Hop House 13 is an Irish lager, produced by Diageo (owners of Guinness).

Background
Hop House 13 is brewed by the Brewers Project, which also manufactures Guinness Dublin Porter, Guinness West Indies Porter and Guinness Golden Ale. The beer is named after a hop store building at St James Gate that existed in the early 20th century. It was influenced by the craft beer industry which had become successful.

Flavour
Hop House 13 is a double-hopped lager brewed with barley, Guinness yeast, Australian Galaxy and Topaz hops, and American Mosaic hops. 

It is described as having a fruity aroma including tastes of apricot and peach, having a full-flavoured taste that is crisp and hoppy without being bitter.

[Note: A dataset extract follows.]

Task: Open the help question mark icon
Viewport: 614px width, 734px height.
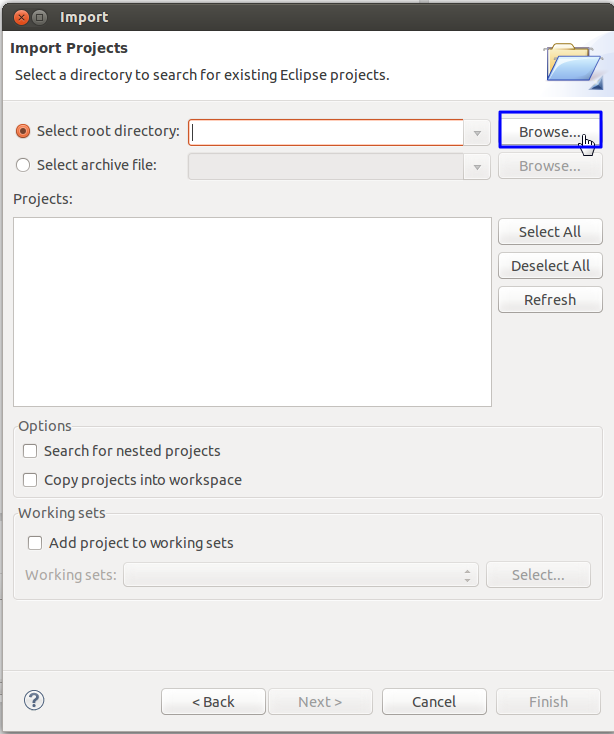Action: point(34,700)
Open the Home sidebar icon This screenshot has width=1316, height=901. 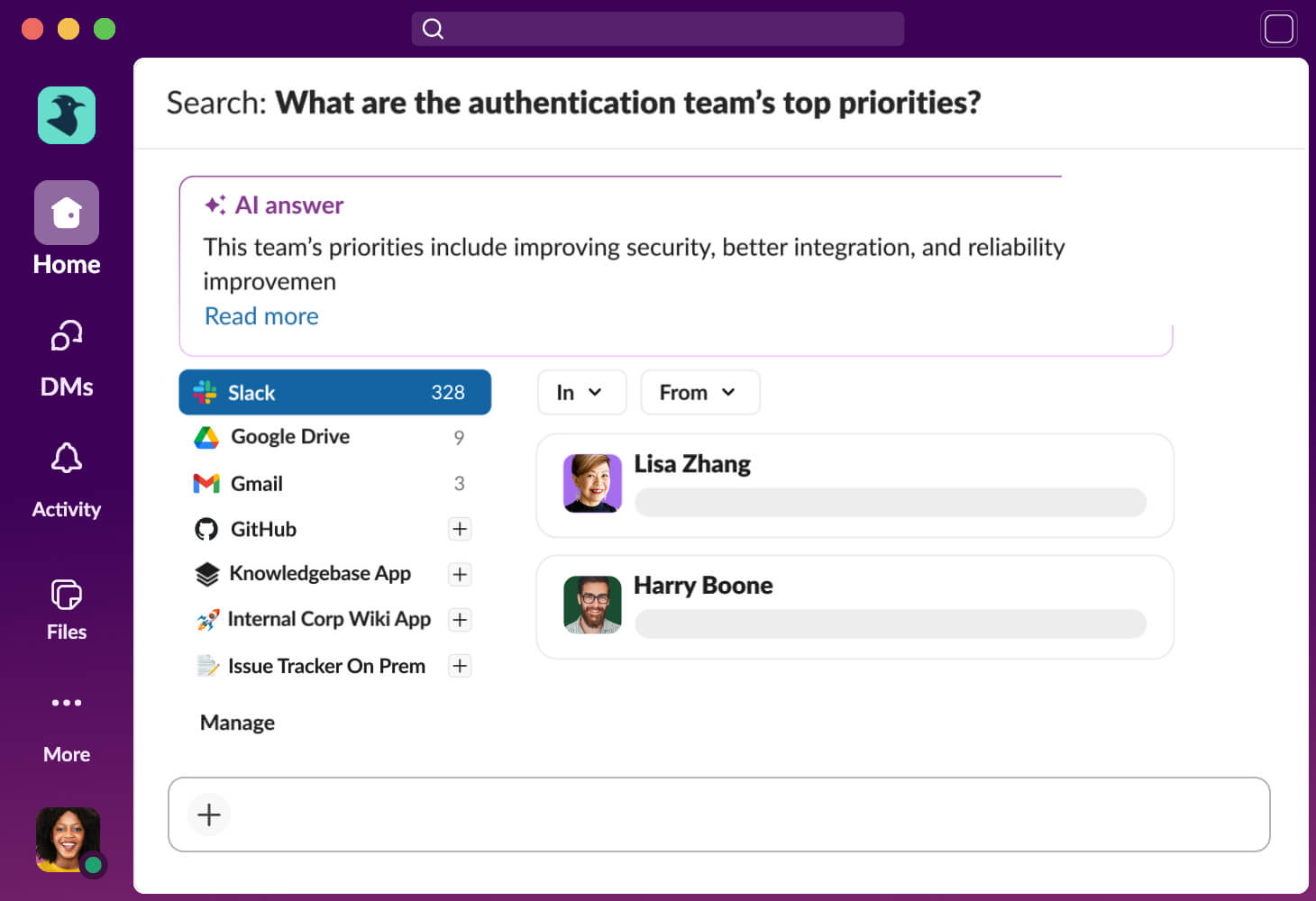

It has a golden amber colour with an ivory white head. Hop House 13 is 4.1% alcohol by volume, though it can be 5% in certain markets. In the United Kingdom, it has just been downgraded to 4.6% ABV from 5% ABV.

Distribution

Hop House 13 was first produced in Ireland in 2015. It was launched with an interactive experience show which included a tour of the brewery and tasting workshops. It was a success, and the beer was ordered by numerous publicans immediately after launch. Hop House 13 was subsequently exported to the UK, and then worldwide. A year after being announced, it was available in 1,000 pubs and other licensed premises in the UK, as well as off-trade bottles being shipped in supermarkets. The beer was heavily promoted with a multi-million pound advertising campaign in 2016, including adverts on YouTube and other social media websites.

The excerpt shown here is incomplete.